# Exercise requirements
Skip all pictures; return exactly the lines from the one containing "Given: Expand the new archives info dropdown" through the end of the data.

(Collected data entries)
------------------------

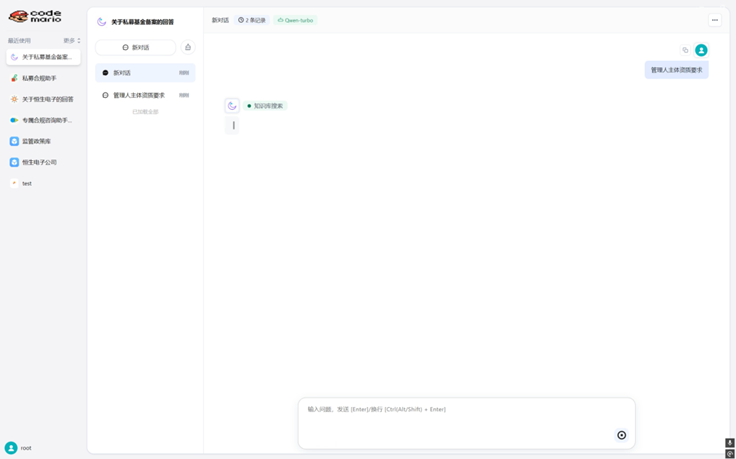The width and height of the screenshot is (736, 459).
Task: Copy the user message with copy icon
Action: pyautogui.click(x=685, y=50)
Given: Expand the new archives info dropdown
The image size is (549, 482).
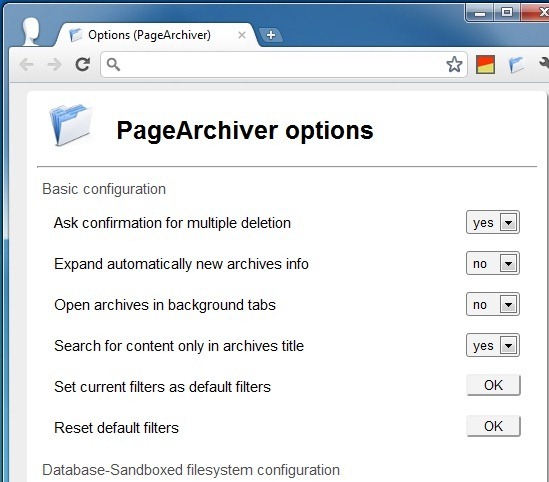Looking at the screenshot, I should point(493,263).
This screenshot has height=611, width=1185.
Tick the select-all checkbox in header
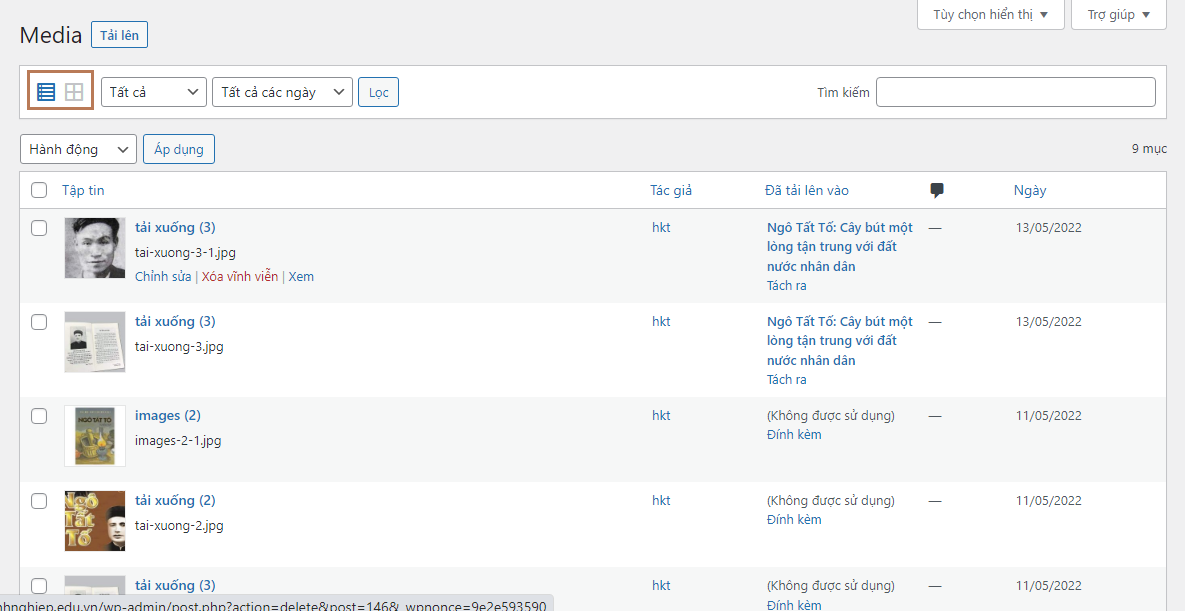pyautogui.click(x=39, y=190)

------------------------

# Response to this exercise
Given: Expand the new archives info dropdown
The image size is (549, 482).
Looking at the screenshot, I should point(493,263).
This screenshot has height=611, width=1185.
Tick the select-all checkbox in header
pyautogui.click(x=39, y=190)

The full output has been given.